Behr: Ja – und gar nicht erst anfangen mit dem Rauchen beziehungsschaut weise seine Lunge vor Schäden schützen, zum Beispiel am Arbeitsplatz. Aber selbst wenn man schon erkrankt ist, ist neben den Medikamenten auch die eigene Aktivität sehr wichtig. Die Patienten sollten Ausdauertraining machen und sich, gegebenenfalls unter ärztlicher Anleitung, belasten. Oft kommt es bei COPD ja zu einer immer größeren Inaktivität. Das hat negative Effekte auf die Muskulatur. Die Muskulatur schwindet, das Gewicht steigt, was zu noch mehr Inaktivität führt. Das ist ein Teufelskreis der Dekonditionierung. Gegen die immer weitere Verschlechterung des Allgemeinzustandes kann ein gezieltes Trainingsprogramm Erhebliches leisten. Eine pneumologische Reha, wenn die Patienten medikamentös stabilisiert sind, kann laut Studien den Patienten helfen, aus der Negativspirale wieder herauszukommen. Der Patient muss allerdings einen aktiven Beitrag dazu leisten, sonst funktioniert das nicht.
Was heißt das?
Behr: Rehamaßnahmen können eine Umkehr der Dekonditionierungsspirale einleiten, aber sie sind nur ein erster Schritt. Der Patient muss zu Hause weiter aktiv bleiben.

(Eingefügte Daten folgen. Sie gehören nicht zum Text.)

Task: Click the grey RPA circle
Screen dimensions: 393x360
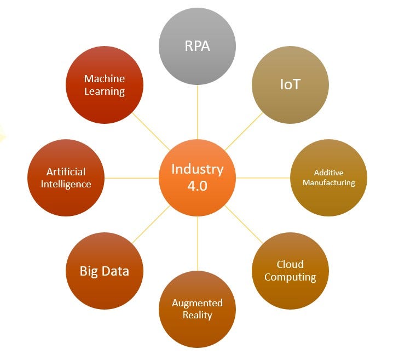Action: [197, 46]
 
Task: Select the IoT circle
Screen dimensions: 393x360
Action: [290, 85]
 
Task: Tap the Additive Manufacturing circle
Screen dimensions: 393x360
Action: [328, 178]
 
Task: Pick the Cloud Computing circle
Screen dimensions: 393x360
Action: [290, 271]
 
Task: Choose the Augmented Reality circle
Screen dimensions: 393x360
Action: [197, 309]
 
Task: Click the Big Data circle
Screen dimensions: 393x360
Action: [104, 271]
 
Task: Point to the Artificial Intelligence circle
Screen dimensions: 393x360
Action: [66, 178]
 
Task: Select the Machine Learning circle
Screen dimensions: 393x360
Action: [104, 85]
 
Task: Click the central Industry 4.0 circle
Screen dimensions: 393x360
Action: [197, 178]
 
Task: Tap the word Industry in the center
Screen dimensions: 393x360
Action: [197, 169]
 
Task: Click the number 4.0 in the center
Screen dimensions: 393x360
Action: [197, 186]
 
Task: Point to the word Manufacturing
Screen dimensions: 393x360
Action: [328, 182]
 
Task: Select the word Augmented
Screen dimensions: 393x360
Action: [197, 303]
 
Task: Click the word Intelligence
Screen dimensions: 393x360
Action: [66, 184]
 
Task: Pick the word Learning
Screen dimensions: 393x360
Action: [104, 92]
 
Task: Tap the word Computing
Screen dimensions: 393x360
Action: [290, 277]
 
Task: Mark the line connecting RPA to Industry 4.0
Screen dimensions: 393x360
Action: [197, 112]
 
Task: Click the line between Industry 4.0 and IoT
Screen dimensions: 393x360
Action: [244, 132]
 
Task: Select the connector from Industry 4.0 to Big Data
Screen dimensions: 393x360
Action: [151, 224]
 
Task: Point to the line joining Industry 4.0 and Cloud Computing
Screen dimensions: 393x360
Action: [244, 224]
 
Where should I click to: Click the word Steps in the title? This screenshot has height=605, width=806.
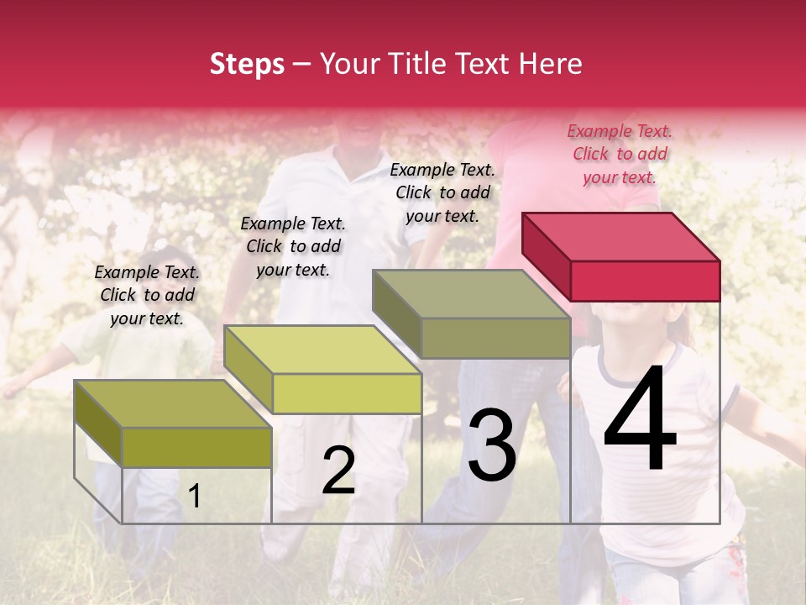247,64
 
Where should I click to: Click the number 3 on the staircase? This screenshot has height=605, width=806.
492,445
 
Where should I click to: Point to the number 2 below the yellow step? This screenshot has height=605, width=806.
339,471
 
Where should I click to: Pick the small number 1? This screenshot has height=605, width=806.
195,496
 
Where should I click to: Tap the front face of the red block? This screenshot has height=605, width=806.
645,281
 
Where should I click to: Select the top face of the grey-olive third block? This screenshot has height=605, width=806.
471,294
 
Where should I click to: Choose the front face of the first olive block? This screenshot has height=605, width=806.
196,447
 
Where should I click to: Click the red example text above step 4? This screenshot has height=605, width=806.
620,154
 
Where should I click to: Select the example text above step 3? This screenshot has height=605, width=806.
442,192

Wo erwarten Sie insgesamt die größten Fortschritte?
Behr: Ich denke, der wesentliche Fortschritt läge darin, Krankheitsschübe besser in den Griff zu bekommen. Akute Schübe sind meist infektbedingt und führen dazu, dass die Patienten in ihrem Allgemeinzustand immer schlechter werden, sich auch ihre Prognose immer weiter verschlechtert. Es gibt inzwischen interessante wissenschaftliche Ansätze, indem man versucht, das Ganze besser zu verstehen, zum Beispiel durch Analyse des Mikrobioms, also eine Gesamtanalyse von Mikroben in den Atemwegen. Das Deutsche Zentrum für Lungenforschung ist da an vorderster Front aktiv, und so werden wir den Patienten in Zukunft sicher mehr anbieten können.